Anna Karénine (trad. Bienstock)/I/09

Traduction par J.-Wladimir Bienstock.
Stock (Œuvres complètes, volume 15p. 57-67).


IX

À quatre-heures, Lévine, sentant son cœur battre, descendit de voiture près du jardin zoologique et prit l’allée qui conduisait aux montagnes et au patinage, sûr de trouver là-bas celle qu’il cherchait, car il avait aperçu la voiture des Stcherbatzkï près de l’entrée. Il faisait un beau froid sec. À l’entrée étaient rangés à la file des voitures de maîtres, des traîneaux, des voitures de place, des gendarmes dont les chapeaux reluisaient au soleil. Le public se pressait dans les allées nettoyées, parmi les maisonnettes russes ornées de sculptures en bois. Les vieux bouleaux branchus du jardin recouverts de givre semblaient vêtus de chasubles neuves comme pour une fête.

Tout en suivant l’allée menant au patinage, Lévine se parlait à lui-même : « Il ne faut pas se troubler, il faut être calme. Que veux-tu ? Qu’as-tu ? Tais-toi donc, imbécile », disait-il à son cœur. Et plus il tâchait de se calmer, plus l’émotion lui serrait la gorge. Un de ses amis l’aperçut et l’appela, mais Lévine ne le reconnut même pas. Il s’approcha des montagnes le long desquelles grinçaient les chaînes des trains glissant pour remonter, et où résonnaient des voix joyeuses. Il fit encore quelques pas et se trouva devant le patinage ; aussitôt, parmi tous les patineurs, il la reconnut.

Il reconnut sa présence à la joie et à la crainte qui saisirent son cœur. Elle était debout et causait avec une dame à l’autre extrémité du patinage. Il semblait n’y avoir rien de particulier tant dans son vêtement que dans sa pose, mais pour Lévine, la reconnaître dans cette foule était aussi aisé que de distinguer une rose parmi des orties. Tout semblait éclairé par elle. Elle était le sourire illuminant tout son entourage.
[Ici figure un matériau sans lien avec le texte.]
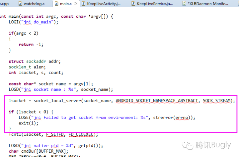Image resolution: width=239 pixels, height=157 pixels.
Task: Select the partially visible .cpp tab
Action: tap(5, 4)
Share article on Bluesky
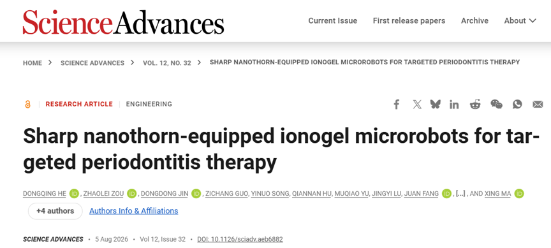Viewport: 551px width, 248px height. pyautogui.click(x=436, y=105)
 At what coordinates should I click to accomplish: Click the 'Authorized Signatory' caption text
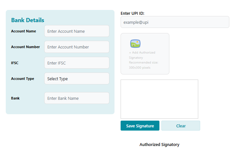tap(159, 145)
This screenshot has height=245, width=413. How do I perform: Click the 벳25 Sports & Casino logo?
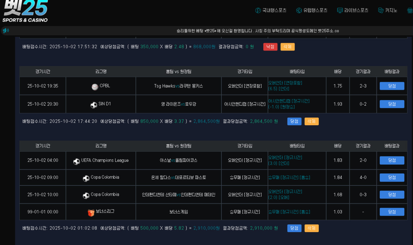click(x=25, y=11)
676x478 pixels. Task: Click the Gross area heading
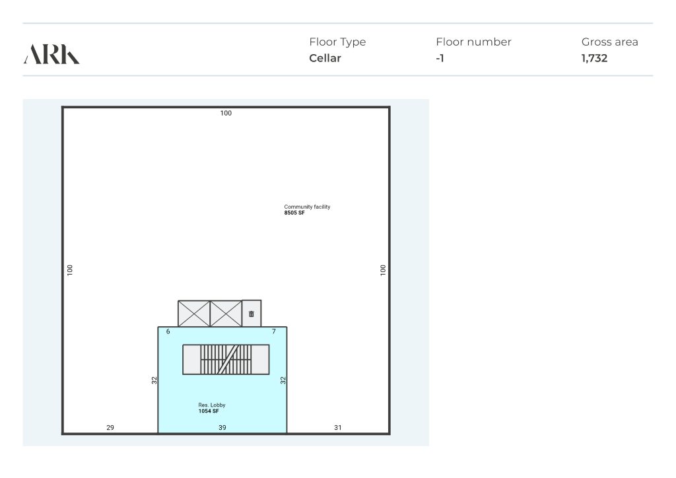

« Faut-il descendre là-bas sur la glace et m’approcher d’elle » ? pensa-t-il. L’endroit où elle était lui semblait un tabernacle inaccessible, et pendant un instant il fut sur le point de s’en aller, tant il était ému. Il lui fallut faire un effort ; il se dit que des gens de toutes sortes circulaient autour d’elle, et que, par conséquent, lui aussi pouvait bien aller là-bas pour patiner. Il descendit donc, en évitant de la regarder, mais elle brillait pour lui comme un astre et il la voyait sans même la regarder.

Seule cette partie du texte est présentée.